Guest Post by Carolyn Johnston
How interested are medical students in learning ethics and law? I have met students who have a genuine interest in the issues, who are engaged in teaching sessions and may go on to intercalate in ethics and law. On the other hand some consider that ethics is “just common sense”. They want to know only the legal parameters within which they will go on to practice and do not want to be troubled with a discussion of ethical issues for which there may not be a “correct” answer.
Ethics and law is a core part of the undergraduate medical curriculum and so in order to engage students successfully I need to know whether my teaching materials are relevant, useful and interesting. In 2010 I ran a student selected component in which MBBS Year 2 students created materials for medical ethics and law topics for pre-clinical students which they considered were engaging and relevant, so that students might go further than learning merely to pass exams. One student, Marcus Sorensen, who had managed a design consultancy focusing on web design and development before starting his medical studies, came up with the idea of a website as a platform for ethics materials for King’s students and he created the website http://get-ethical.co.uk.
It was through our ongoing discussions that we identified a lack of information about students’ experiences of learning medical ethics and law, especially outside the classroom environment. Thus, the idea came about to run an audit to ascertain the sources and quantity of ethics learning that medical students are exposed to, in both pre-clinical and clinical settings and their reflections on it. Marcus set up a web platform for the research http://www.ethicsaudit.org.uk/ and we developed the design of the online survey. Our intention was to find out the total ethics and law learning for each year of study, however, with hindsight, running the audit over an entire academic year was rather ambitious. A snapshot over a shorter period, say one month, may have engaged a greater number of students.
Although the number of participants was relatively small the survey generated a wealth of data, from a total of 383 separate logs. It was time consuming process to go through PDFs of all the logs to evaluate the responses, cross checking against year of study and topic of learning. Three medical students, Ben Williamson, Thomas Prew, and Jonathan Mok helped enormously with this task and it was useful to have their student perspective.

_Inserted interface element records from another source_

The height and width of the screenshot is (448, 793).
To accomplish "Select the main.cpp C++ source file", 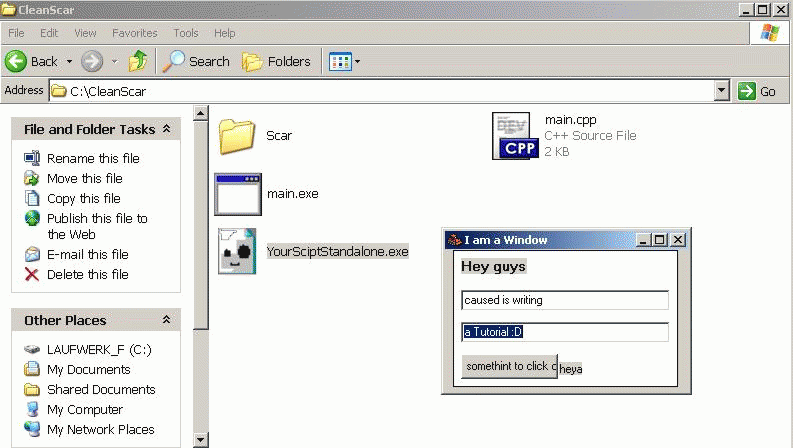I will point(516,136).
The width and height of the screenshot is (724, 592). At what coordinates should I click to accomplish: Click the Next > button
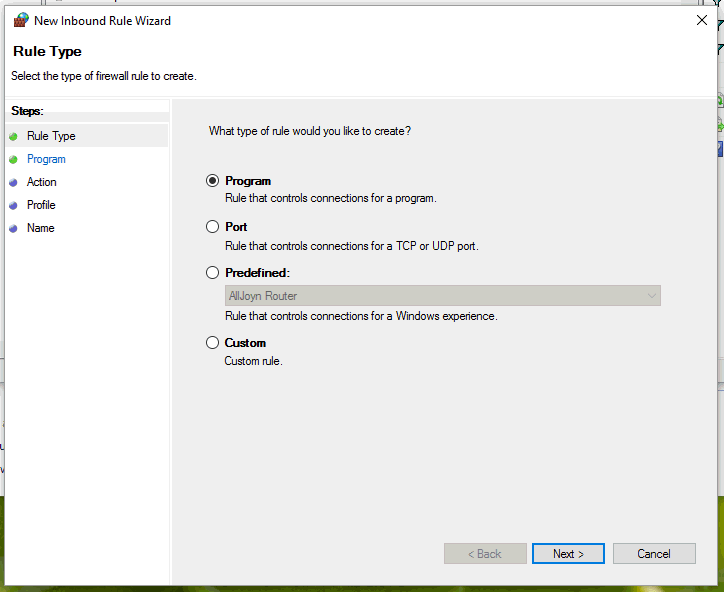(568, 554)
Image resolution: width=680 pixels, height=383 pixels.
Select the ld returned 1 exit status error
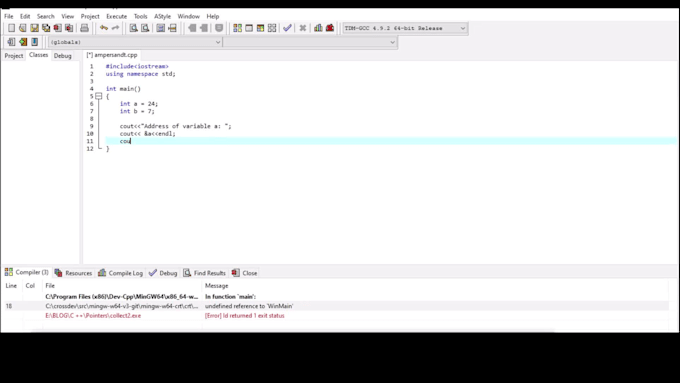pyautogui.click(x=245, y=316)
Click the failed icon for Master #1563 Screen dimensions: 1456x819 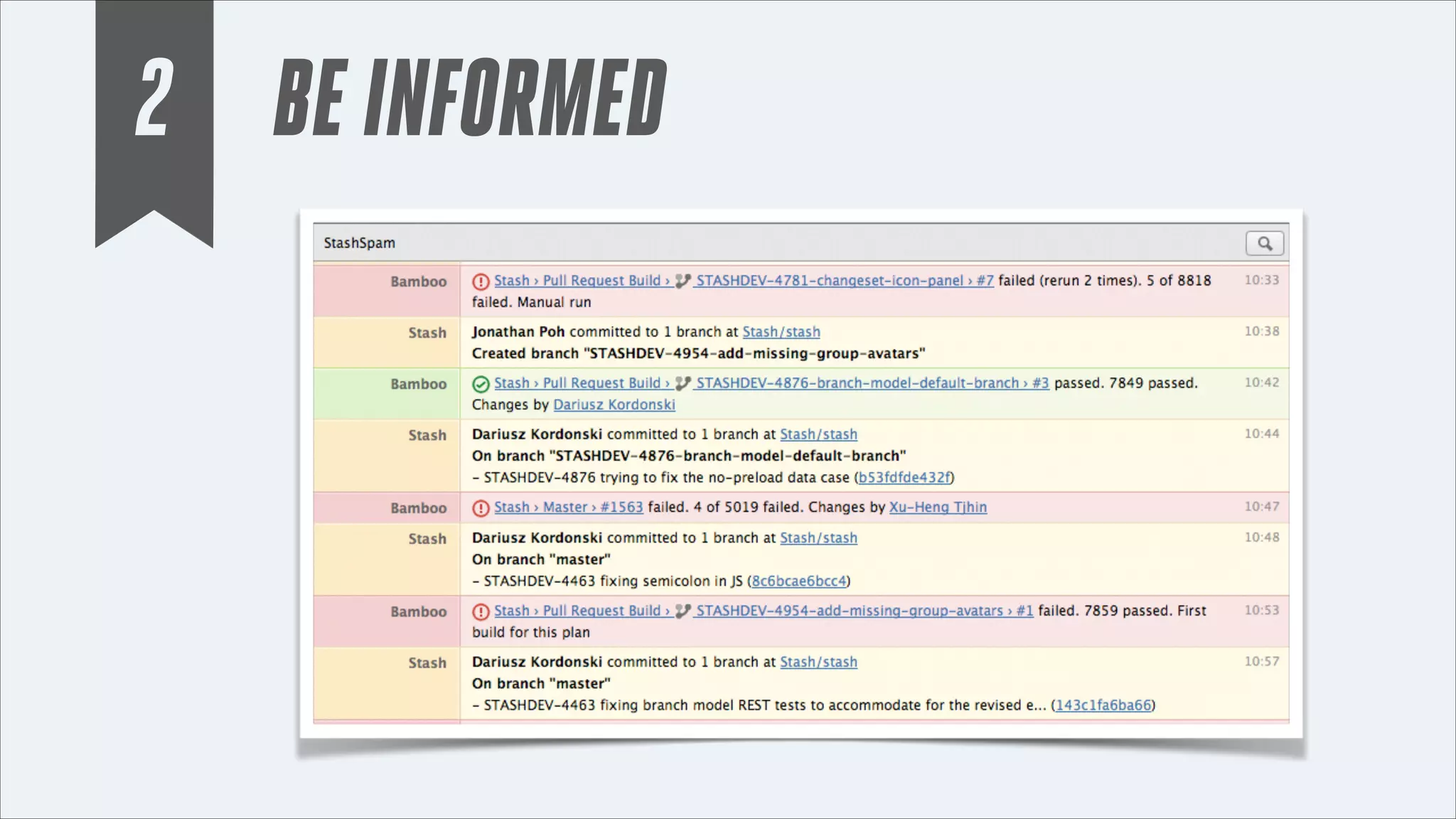click(481, 508)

Part A of each online log provides information about the nature of the learning experience and the topics covered. However, most valuable are the students’ reflections in Part B logs which demonstrate the range of learning that takes place, well beyond the classroom environment. Consent, capacity and best interests are predictable topics of learning but other issues included domestic violence and the cultural and religious beliefs of patients and the impact on their care. What is particularly striking is that students in their clinical years are frequently experiencing ethically challenging situations in their interaction with patients and senior clinicians for which they may not be adequately prepared or supported. Examples include a student asked to translate and obtain informed consent from a woman requiring an emergency caesarean when there was no one else available who spoke the language, use of force to take bloods from a patient with paranoid delusions, and a student on elective abroad asked to scrub in and assist in an operation on a patient who did not speak English and who had not signed a consent form. The students nevertheless reflected how such experiences may change their future practice, as illustrated in the paper. Our next stage of research is to evaluate the types of ethical and legal issues that Foundation Doctors encounter and whether undergraduate ethics and law learning provides adequate preparation for their everyday practice.
I would like to express my gratitude to Marcus for his ongoing enthusiasm and commitment which made this research possible and to the medical students who took part. I found it fascinating, and often humbling, to gain insight into their experiences of learning ethics and law.